October 27, 2009

Maternal advice

Posted in *cringe*, Darth Vaguer, Guilt, Project: Fail, The Aaaarrrghhhhh!, The Just a Little Sad, The WTF at 8:24 am by Dagny Taggart

My mom told me to just throw out my life and go get a new one, yesterday.

I’ve just given up on expecting her to think before she speaks, really.

(1)  Oh, so you think it’s encouraging to treat my life as something I could just toss aside?  When I’ve only complained about one tiny little aspect of it?

(2)  And you think I’ve done such a bad job of making a life (stable, gainful employment?  check.  Reasonably good health?  check.  Pleasant living environment in a good neighborhood for a reasonable sum?  check.  A hobby and some friends?  check.) that I should just throw it all out and start over?

Look, lady.  This is why I don’t come home more often.  Because you and I both know what you’re talking about, and it’s none of your business.  This is why I don’t come home more often, in case you were wondering.

6 Comments »

  1. Carla said,

    Look at the bright side… As much as it hurt what your mother said, you were able to analyze your life and check the boxes that are important to you. And at the end of the day, it’s YOU being satisfied with YOUR life that really matters.

    Would you prefer to be unhappy with your life, but have a mother that thinks is great? Both options lead to a clueless mother, and though the second option the mother is more supportive it won’t make your own satisfaction with your life any better.

  2. Alias Faux said,

    In times like these, I find it helpful to remember that our parents are not who we imagine them to be when we are children. They are not all knowing, they are not all powerful, and though both they and we sometimes forget, they are not a source of wisdom or authority for us by virtue of our lineage (once we become adults).

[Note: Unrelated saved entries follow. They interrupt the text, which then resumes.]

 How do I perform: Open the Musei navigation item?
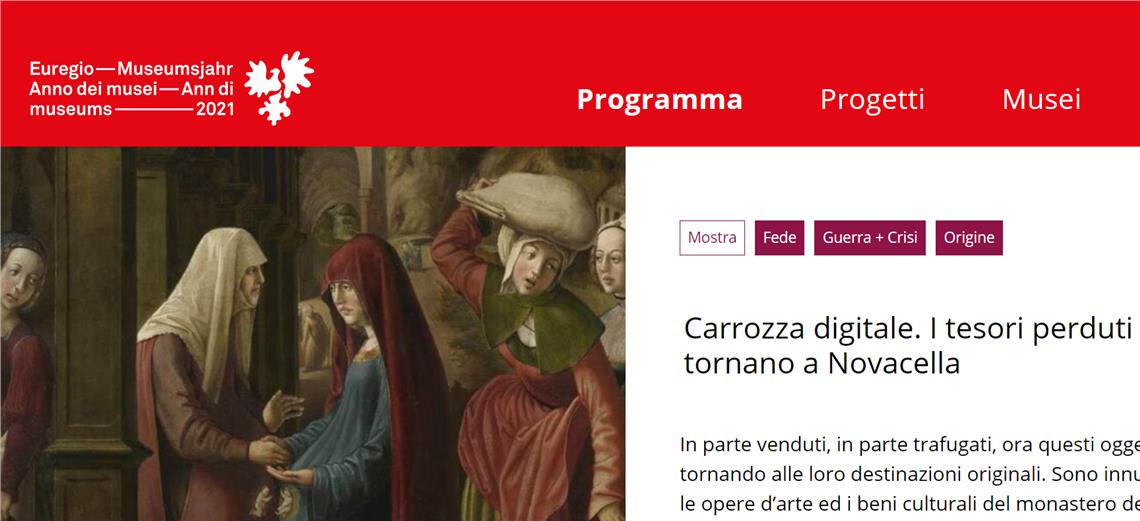coord(1041,100)
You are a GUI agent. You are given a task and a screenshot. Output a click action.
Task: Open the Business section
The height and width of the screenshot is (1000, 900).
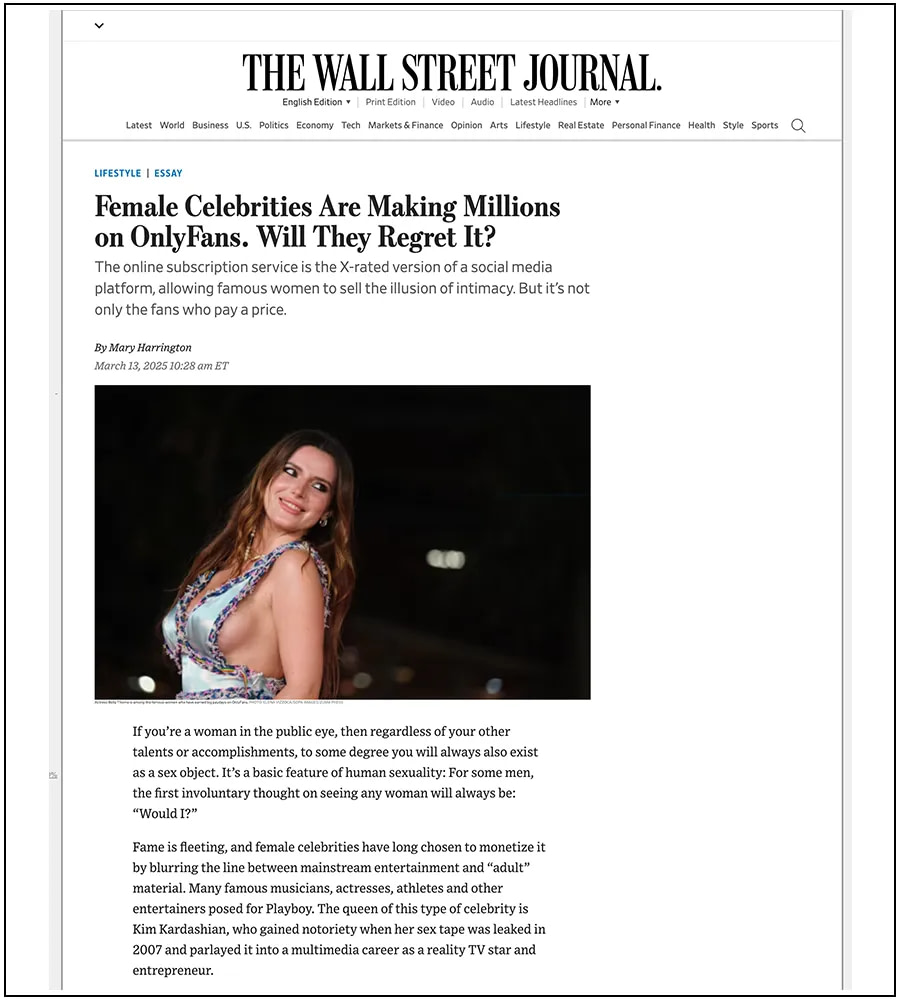click(210, 125)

    Your mother has a lot of very good qualities. So do you. You have flaws and weakpoints. So does she. In this instance, your flaws and hers (the tendency to care too much what other people think, and the tendency to speak her mind when it’s neither asked for nor appropriate, respectively) don’t match up well.

    It can be hard, but imagine your mother as a woman, nothing more, nothing less. She’s another person, who just happens to be a person who needs to learn to keep her mouth shut from time to time. We all know people like that, and we learn to take what they say with a grain of salt, and brush off their negativity at times.

    She had authority over you for 18 years, so it’s hard to think of her that way, but you’re an adult now (and an Awesome one at that), and she has no more right to say how you should live your life, or to judge your life than I do. Or VVK does, or Voldemort does.

    Yes, I meant Awesome, regarding our previous conversation about the word. You live Awesome.

  3. Meghan said,

    My mother does the same thing and it drives me bonkers! It’s reached a point where when I see her number on Caller ID 4 of 5 times I send it straight to voicemail (and then delete the message without listening).

    I’m soooo sorry for you.

  4. I could leave you one of the more horrific stories about my mother but this isn’t about who among us has the worse stories. Let me just say that I can relate all too well.

  5. Carla: That is a good way to look at it. And at least she cares, right?

    Alias Faux: I’m guessing you intentionally named the least judgmental commenter EVAR to further your point… And I know I’ll eventually brush off most of what she had to say, and add salt where needed. Right now, though, the wound is still smarting and I’m going to whine a bit as I apply peroxide.

    And now that I’m finished thoroughly butchering metaphors…

    Meghan: It’s especially frustrating when you *want* to have a good relationship with her, you *want* to have normal conversations, but aaaaarrrrrghhhhh! You have my sympathy.

    restaurant refugee: If only it were true, that misery loves company. I’ll just raise my glass in your direction and say, “Cheers”.

  6. vvk said,

    One of my favorite quotes from the Dune series is:
    There is probably no more terrible instant of enlightenment than the one in which you discover your father is a man–with human flesh.
    (from Frank Herbert’s Dune)

    I love that wording… “terrible instant of enlightenment…” the clash of the negative and positive at the same instant.

    Like others have said, your mother is human, with human flaws and failings… and so are you.

    My relationship with my parents was for many years extremely toxic for both of us. It finally improved with some professional intervention (aka family counceling). The councilor essentially told my parents to shut up and stay out of what was no longer their business, and told me to cut them some slack and not take what they sometimes say quite so personally. Now I (1) don’t take some of their comments quite so personally, and (2) feel free to interrupt them and tell them to stop talking and change the topic (aka shut up and butt out)… and they don’t take it personally when I do that. It’s a wonderful change.